- **Ziel 1**: Schreiben Sie die Einträge von dem mit „Welcome to Sankurathri Foundation (650, 1049)“ bis einschließlich dem mit „Last Name (55, 433)“ unverändert ab.

Politiker sind Stars. Sie werden erkannt, umringt, bevorzugt behandelt und auch lange nach ihrem Ausscheiden aus dem Amt nicht vergessen. Und doch ist unser Wissen um das Leben, die Kultur an der politischen Spitze mehr von Mythen und Ahnungen durchzogen denn aus Anschauung informiert.
Der renommierte Journalist und Publizist Nils Minkmar begleitet fast ein Jahr lang einen Protagonisten der hohen Politik, Peer Steinbrück, durch den Wahlkampf und hat exklusiven Zugang zu wichtigen Terminen und Besprechungen. So gelingt ihm eine unvergleichliche Innenansicht des politischen Systems in Deutschland. Darüber hinaus schildert Nils Minkmar eindrucksvoll die Dynamik der Medien, den Betrieb der sozialen Netzwerke, die Reaktionen des Publikums und den größeren historischen Kontext des Wahlkampfs im wirtschaftlich stärksten Land Europas.

"Nils Minkmar ist ein hervorragender Stilist. Und als scharfsinniger Beobachterentschlüsselt er mit seinem Buch für uns ein rätselhaftes Deutschland."

- **Vorliegende Einträge**:
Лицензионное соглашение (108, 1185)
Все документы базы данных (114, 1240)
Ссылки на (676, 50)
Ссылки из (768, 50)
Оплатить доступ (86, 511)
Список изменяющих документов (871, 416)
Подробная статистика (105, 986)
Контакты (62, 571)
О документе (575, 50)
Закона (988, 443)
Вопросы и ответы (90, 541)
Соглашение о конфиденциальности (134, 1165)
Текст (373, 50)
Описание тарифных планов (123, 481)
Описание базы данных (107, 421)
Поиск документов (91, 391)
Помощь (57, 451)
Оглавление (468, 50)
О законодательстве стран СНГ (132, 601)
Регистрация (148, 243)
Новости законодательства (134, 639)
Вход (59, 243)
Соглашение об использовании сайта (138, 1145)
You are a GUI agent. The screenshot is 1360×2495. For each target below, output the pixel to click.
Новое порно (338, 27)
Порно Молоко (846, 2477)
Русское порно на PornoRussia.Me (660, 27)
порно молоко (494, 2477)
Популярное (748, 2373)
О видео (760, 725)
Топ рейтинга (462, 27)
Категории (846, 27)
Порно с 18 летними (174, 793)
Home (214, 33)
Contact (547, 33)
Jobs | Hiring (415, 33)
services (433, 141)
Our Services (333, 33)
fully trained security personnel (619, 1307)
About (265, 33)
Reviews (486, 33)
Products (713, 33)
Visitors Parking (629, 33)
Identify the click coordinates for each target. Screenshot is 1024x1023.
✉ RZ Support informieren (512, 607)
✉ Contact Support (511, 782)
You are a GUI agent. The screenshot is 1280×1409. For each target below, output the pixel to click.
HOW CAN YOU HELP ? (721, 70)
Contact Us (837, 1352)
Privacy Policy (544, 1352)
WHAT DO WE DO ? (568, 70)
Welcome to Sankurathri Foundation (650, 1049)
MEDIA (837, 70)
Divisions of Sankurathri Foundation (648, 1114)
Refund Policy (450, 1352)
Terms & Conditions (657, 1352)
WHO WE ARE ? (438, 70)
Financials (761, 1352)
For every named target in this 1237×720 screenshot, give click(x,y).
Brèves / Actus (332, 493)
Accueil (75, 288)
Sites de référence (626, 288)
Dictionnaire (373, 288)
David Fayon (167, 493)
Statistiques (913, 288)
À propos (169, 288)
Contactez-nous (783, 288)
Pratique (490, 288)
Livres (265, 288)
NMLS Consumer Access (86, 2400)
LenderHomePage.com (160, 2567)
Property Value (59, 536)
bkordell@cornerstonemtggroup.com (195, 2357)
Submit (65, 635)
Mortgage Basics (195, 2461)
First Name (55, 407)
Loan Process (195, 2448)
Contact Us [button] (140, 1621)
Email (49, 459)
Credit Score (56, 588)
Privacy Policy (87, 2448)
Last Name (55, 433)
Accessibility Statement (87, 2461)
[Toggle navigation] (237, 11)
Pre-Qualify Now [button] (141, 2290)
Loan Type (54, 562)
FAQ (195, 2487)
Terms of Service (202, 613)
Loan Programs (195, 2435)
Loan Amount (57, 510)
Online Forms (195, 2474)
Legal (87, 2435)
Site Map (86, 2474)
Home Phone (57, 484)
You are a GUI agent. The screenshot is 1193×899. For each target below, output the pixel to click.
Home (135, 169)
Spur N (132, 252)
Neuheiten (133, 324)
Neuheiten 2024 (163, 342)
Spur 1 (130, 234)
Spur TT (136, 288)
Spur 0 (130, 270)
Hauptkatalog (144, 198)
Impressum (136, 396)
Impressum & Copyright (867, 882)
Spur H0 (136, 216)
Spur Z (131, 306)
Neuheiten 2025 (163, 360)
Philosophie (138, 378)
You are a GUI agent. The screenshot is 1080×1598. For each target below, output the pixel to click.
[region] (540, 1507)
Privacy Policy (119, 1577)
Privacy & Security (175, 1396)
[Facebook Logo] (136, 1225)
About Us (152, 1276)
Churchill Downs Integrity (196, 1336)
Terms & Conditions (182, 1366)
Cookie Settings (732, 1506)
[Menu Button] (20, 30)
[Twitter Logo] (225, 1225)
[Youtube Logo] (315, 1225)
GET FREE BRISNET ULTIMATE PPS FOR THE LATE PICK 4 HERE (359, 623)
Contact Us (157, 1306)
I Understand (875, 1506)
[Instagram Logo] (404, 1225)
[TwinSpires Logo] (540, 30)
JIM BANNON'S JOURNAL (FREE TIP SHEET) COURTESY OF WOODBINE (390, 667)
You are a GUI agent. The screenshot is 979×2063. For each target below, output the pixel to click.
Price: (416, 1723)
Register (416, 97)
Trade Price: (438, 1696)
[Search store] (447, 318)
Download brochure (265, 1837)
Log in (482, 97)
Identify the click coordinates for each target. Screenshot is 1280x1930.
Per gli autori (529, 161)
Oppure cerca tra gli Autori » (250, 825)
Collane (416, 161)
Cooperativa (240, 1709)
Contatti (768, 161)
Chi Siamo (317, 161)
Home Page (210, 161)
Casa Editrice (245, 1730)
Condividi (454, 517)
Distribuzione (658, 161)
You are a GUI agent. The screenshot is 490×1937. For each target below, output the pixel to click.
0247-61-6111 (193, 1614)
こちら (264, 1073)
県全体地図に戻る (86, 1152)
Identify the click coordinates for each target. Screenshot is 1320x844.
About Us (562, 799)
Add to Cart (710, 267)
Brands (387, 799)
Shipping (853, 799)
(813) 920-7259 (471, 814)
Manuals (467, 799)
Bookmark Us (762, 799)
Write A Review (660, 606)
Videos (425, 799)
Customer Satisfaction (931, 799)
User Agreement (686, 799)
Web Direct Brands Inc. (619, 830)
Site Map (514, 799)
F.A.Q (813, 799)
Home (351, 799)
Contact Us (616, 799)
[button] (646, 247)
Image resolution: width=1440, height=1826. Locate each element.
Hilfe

- **Ziel 2**: Stimmen diese Aussagen mit dem Auszug überein? (a) Minkmar begleitete Peer Steinbrück fast ein Jahr lang durch den Wahlkampf. (b) Politiker werden nach ihrem Ausscheiden aus dem Amt schnell vergessen. (c) Minkmar hatte nur Zugang zu öffentlichen Auftritten.

- **Richtiges Ergebnis 1**:
Welcome to Sankurathri Foundation (650, 1049)
MEDIA (837, 70)
Divisions of Sankurathri Foundation (648, 1114)
Refund Policy (450, 1352)
Terms & Conditions (657, 1352)
WHO WE ARE ? (438, 70)
Financials (761, 1352)
For every named target in this 1237×720 screenshot, give click(x,y).
Brèves / Actus (332, 493)
Accueil (75, 288)
Sites de référence (626, 288)
Dictionnaire (373, 288)
David Fayon (167, 493)
Statistiques (913, 288)
À propos (169, 288)
Contactez-nous (783, 288)
Pratique (490, 288)
Livres (265, 288)
NMLS Consumer Access (86, 2400)
LenderHomePage.com (160, 2567)
Property Value (59, 536)
bkordell@cornerstonemtggroup.com (195, 2357)
Submit (65, 635)
Mortgage Basics (195, 2461)
First Name (55, 407)
Loan Process (195, 2448)
Contact Us [button] (140, 1621)
Email (49, 459)
Credit Score (56, 588)
Privacy Policy (87, 2448)
Last Name (55, 433)

- **Richtiges Ergebnis 2**:
(a) Ja: „begleitet fast ein Jahr lang einen Protagonisten der hohen Politik, Peer Steinbrück, durch den Wahlkampf“
(b) Nein: „auch lange nach ihrem Ausscheiden aus dem Amt nicht vergessen“
(c) Nein: „hat exklusiven Zugang zu wichtigen Terminen und Besprechungen“